** Opening DATASET EXTRACT block **

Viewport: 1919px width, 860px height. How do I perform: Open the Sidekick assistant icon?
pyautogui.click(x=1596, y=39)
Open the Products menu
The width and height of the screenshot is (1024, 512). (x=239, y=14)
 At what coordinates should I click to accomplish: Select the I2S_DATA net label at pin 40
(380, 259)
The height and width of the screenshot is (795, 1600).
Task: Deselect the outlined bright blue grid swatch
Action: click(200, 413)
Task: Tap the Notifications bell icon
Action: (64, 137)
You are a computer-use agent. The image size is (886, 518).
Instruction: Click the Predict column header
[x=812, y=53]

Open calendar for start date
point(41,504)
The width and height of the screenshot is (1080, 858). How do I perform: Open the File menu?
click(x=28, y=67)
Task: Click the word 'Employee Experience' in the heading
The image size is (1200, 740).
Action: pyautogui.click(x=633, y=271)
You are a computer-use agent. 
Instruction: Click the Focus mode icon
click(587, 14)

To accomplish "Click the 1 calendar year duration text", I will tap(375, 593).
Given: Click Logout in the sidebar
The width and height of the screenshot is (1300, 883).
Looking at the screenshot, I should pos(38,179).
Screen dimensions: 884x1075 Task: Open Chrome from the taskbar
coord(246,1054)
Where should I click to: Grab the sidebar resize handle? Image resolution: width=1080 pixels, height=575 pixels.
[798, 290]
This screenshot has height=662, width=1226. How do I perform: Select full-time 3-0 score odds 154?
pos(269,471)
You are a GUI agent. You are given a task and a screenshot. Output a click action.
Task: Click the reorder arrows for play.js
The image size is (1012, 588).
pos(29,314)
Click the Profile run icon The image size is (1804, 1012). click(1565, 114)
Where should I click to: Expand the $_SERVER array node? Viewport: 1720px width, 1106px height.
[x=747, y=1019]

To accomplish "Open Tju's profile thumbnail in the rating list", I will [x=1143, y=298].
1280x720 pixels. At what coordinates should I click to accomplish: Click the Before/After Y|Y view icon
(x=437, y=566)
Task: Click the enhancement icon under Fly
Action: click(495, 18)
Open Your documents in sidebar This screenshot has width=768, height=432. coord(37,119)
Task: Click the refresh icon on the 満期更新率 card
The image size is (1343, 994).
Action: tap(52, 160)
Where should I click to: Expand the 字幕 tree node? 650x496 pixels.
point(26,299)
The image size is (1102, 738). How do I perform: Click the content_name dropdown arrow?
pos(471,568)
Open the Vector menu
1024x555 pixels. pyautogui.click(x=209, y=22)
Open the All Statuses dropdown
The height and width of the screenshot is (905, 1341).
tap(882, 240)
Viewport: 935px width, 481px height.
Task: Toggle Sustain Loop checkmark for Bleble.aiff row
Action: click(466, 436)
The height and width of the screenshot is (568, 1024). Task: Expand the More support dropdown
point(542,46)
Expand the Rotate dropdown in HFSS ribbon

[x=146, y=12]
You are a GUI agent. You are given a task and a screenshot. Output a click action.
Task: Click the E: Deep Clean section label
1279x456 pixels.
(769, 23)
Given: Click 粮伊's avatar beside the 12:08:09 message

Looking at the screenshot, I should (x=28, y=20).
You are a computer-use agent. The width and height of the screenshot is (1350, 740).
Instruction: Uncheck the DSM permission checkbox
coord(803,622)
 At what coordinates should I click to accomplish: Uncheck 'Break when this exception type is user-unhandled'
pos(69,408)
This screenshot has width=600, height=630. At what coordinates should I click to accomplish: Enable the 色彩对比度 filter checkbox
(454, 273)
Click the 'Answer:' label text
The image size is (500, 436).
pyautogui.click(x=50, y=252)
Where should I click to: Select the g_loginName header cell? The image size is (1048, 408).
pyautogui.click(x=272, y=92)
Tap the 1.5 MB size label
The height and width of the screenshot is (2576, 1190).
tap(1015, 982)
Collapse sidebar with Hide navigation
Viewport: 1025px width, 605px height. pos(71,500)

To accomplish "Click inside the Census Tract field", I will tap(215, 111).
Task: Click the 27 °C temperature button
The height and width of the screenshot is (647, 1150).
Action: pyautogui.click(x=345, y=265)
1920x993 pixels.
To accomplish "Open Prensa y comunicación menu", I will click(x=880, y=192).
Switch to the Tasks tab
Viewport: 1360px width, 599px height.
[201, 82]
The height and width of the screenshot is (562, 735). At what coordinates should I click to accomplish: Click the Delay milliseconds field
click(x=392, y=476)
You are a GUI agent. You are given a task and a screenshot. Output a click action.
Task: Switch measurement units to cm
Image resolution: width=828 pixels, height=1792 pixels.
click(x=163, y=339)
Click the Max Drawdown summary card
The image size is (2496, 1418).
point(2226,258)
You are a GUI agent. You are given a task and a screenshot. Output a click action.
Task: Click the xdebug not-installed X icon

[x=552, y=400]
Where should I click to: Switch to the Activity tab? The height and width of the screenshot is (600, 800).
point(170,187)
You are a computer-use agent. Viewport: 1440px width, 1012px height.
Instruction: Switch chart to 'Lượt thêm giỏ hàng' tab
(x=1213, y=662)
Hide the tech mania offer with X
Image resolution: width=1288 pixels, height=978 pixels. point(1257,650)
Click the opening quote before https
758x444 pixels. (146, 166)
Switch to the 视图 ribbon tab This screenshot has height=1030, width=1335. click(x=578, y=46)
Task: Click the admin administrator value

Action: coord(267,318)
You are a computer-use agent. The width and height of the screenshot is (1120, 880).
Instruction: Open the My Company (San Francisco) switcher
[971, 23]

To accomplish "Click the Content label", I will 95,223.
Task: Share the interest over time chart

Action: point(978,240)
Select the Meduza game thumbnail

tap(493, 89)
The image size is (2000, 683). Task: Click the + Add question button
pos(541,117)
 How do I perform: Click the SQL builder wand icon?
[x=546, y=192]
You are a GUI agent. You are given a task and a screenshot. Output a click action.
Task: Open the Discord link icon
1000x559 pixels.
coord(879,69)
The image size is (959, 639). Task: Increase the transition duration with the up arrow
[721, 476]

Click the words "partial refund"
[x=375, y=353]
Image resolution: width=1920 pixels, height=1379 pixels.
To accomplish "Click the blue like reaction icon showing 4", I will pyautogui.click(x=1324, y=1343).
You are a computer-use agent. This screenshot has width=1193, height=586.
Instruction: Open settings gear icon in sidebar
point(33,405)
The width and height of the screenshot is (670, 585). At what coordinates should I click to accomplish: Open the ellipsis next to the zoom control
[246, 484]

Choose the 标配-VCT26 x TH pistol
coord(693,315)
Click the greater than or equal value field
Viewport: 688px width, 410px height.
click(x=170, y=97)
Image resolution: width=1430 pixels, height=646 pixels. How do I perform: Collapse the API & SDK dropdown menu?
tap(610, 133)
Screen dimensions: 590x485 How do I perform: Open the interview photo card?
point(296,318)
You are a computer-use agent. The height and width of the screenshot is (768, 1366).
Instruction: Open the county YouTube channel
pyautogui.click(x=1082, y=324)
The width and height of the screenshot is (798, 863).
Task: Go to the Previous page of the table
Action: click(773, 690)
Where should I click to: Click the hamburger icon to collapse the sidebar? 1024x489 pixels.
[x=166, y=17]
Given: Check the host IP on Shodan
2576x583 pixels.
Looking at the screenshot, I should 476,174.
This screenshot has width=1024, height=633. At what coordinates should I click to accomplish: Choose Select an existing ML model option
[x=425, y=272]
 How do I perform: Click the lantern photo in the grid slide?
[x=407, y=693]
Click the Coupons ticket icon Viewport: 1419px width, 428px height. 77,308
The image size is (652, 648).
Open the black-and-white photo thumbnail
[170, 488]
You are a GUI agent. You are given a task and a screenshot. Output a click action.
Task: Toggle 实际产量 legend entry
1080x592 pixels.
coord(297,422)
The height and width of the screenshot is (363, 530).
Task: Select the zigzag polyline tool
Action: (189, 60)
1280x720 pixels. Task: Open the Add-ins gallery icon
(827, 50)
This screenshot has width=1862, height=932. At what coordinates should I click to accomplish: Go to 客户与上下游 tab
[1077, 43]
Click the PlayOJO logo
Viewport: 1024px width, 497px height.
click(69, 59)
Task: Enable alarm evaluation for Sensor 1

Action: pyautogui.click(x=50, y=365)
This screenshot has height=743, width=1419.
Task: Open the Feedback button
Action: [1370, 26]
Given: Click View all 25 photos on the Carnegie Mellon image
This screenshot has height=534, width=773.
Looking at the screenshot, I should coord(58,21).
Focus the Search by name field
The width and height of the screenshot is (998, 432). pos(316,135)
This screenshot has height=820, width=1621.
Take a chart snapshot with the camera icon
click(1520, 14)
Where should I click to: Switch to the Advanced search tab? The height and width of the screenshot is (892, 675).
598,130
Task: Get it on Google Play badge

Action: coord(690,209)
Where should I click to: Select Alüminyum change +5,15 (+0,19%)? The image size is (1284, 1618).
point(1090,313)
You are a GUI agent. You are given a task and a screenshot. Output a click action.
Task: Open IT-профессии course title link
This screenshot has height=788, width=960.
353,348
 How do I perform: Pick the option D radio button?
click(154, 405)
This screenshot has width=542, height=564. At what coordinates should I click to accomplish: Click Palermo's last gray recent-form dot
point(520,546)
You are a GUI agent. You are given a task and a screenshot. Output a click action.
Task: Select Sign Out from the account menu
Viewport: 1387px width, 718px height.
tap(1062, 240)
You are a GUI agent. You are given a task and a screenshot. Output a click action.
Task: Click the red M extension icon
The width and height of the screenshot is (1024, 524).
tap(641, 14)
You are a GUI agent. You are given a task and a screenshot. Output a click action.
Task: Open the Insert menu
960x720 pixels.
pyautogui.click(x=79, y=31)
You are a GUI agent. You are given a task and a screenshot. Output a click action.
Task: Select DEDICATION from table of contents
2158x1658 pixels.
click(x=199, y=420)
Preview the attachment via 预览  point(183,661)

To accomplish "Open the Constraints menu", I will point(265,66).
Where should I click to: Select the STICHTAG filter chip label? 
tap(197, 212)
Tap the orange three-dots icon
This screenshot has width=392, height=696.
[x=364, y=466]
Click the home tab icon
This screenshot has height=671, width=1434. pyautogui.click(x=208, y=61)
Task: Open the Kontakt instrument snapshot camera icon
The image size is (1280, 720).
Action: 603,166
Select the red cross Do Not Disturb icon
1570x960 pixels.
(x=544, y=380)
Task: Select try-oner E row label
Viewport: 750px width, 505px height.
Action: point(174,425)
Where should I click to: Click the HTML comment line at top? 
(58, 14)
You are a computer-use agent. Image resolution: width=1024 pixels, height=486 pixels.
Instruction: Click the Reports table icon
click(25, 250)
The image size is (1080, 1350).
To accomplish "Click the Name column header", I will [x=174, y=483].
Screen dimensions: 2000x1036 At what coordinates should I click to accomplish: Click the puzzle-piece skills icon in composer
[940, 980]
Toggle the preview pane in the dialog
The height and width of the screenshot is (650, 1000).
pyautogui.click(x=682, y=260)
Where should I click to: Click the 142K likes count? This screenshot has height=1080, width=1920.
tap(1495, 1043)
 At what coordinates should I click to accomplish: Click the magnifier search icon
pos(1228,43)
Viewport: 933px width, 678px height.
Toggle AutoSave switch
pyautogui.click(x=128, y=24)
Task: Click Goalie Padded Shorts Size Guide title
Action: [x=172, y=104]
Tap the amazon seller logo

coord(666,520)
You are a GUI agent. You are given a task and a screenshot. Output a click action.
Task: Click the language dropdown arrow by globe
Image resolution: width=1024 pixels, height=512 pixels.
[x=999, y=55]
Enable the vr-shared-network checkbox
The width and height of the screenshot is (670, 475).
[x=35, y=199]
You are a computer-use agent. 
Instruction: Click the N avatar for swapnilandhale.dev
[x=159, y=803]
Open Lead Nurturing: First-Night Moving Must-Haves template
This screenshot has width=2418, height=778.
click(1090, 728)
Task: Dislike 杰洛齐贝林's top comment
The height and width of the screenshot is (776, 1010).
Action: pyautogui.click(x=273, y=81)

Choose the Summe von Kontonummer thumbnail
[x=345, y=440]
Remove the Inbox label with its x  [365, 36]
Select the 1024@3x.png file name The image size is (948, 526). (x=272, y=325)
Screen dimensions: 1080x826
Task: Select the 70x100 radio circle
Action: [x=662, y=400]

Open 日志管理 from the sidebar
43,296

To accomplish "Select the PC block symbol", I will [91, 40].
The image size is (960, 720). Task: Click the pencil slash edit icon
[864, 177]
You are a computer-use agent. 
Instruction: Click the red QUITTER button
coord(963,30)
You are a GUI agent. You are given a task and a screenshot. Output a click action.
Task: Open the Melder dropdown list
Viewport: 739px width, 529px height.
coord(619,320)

** Closing DATASET EXTRACT block **

Each line above where the word "will" occurs should be copied out.

To accomplish "Click the 1 calendar year duration text", I will tap(375, 593).
To accomplish "Open Tju's profile thumbnail in the rating list", I will [x=1143, y=298].
To accomplish "Click inside the Census Tract field", I will tap(215, 111).
To accomplish "Open Prensa y comunicación menu", I will click(x=880, y=192).
To accomplish "Click the Content label", I will 95,223.
To accomplish "Click the blue like reaction icon showing 4", I will pyautogui.click(x=1324, y=1343).
To accomplish "Open the Constraints menu", I will point(265,66).
To accomplish "Click the Name column header", I will [x=174, y=483].
To accomplish "Select the PC block symbol", I will [91, 40].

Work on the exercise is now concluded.